Quel a été votre rôle en tant que point de contact avec le Dicastère ?

En février 2022, le Père Recteur m’a confié la mission de point de contact officiel avec le Dicastère pour le Développement Humain Intégral. Cette fonction me tient vraiment à cœur, du fait de mes engagements environnementaux et sociaux à travers des associations libanaises et internationales, en plus de mes études doctorales axées sur la théologie écologique à la FSR. J’avais plusieurs tâches à accomplir, notamment faire le lien entre notre université et la plateforme, organiser les étapes, coordonner certaines initiatives, assister à toutes les rencontres organisées par le Laudato Si’ Movement et représenter l’USJ dans les échanges avec le Dicastère. J’ai également participé à l’élaboration d’un plan d’action de la FSR, à l’animation de formations internes et à la création de la Commission Développement Durable et Écologie Intégrale. C’est un rôle que j’ai assumé avec responsabilité et gratitude, car il m’a permis de porter une vision que je crois profondément juste et nécessaire pour notre université et pour notre Liban.

Comment les facultés, centres et commissions de l’USJ ont-ils été impliqués ?

L’engagement Laudato Si’ s’est traduit progressivement dans les différents pôles de l’université. La Faculté des sciences religieuses (FSR) a été l’une des premières à introduire des unités d’enseignement consacrées à l’écologie intégrale. Le Centre de formation professionnelle (CFP) a mis en place, dès 2025, des formations continues pour les membres du personnel.
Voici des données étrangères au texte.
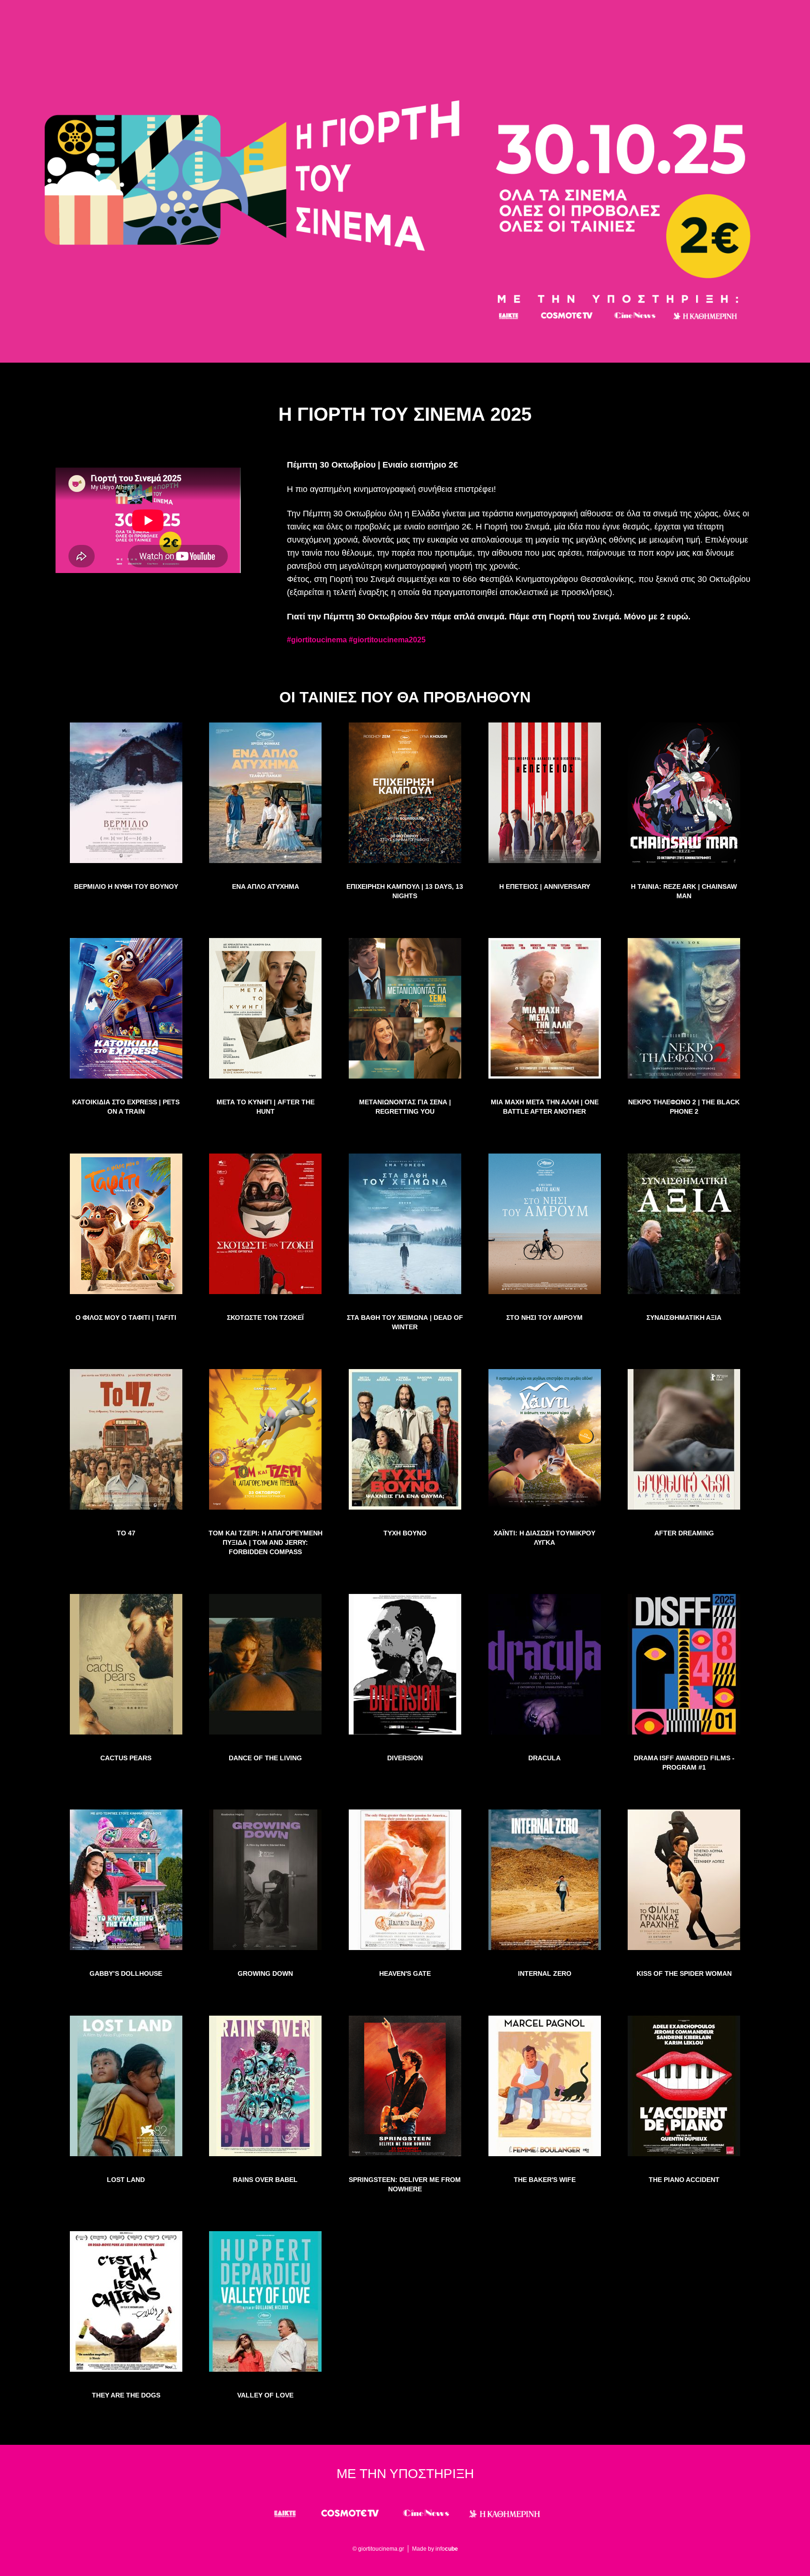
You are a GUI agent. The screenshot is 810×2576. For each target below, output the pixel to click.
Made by (435, 2549)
En parallèle, la Commission Développement Durable et Écologie Intégrale, créée en septembre 2024, a permis de suivre les progrès et de créer une dynamique collective.

Qu’est-ce qui vous a personnellement marquée dans cette aventure ?

Cette aventure, je l’appellerais plutôt « la journée de sept ans avec le pape François » ; c’est un voyage et une action spirituels pour moi ! Évidemment, c’est un domaine qui, à première vue, paraît éloigné de ma formation initiale en finance, mais depuis 2018, je me suis tournée vers les sciences religieuses, et c’est la théologie de l’environnement qui vient compléter ma vision de l’héritage que je laisserai d’abord à mes enfants, à mes étudiants, aux autres, ainsi que ma responsabilité envers la Création. Je dirais que le plus marquant est peut-être la résonance entre l’appel de l’Église et les besoins réels de notre société libanaise. Travailler sur l’écologie intégrale dans un pays en crise comporte sûrement énormément de limites, mais aussi des ressources insoupçonnées : la solidarité, la foi, l’énergie et le potentiel des jeunes, la résilience des Libanais. C’est un engagement qui m’a transformée personnellement : il a uni mes convictions spirituelles, académiques et citoyennes. J’espère et je prie pour la naissance d’un espace de dialogue entre disciplines, entre générations, et entre l’université et la société civile, surtout dans cette lignée.

Quels sont vos souhaits pour l’avenir de l’engagement écologique à l’USJ ?

Je souhaite que l’écologie intégrale devienne un axe transversal de transformation à l’USJ, au même titre que l’excellence académique ou l’engagement social. Qu’elle irrigue la pédagogie, la recherche, les infrastructures et les partenariats. Je rêve de campus plus durables et d’un esprit de discernement écologique dans nos choix quotidiens. Et surtout, je souhaite que les étudiants, nos étudiants, soient les porteurs de ce flambeau et qu’ils trouvent à l’USJ un lieu qui les forme à la responsabilité et à l’espérance.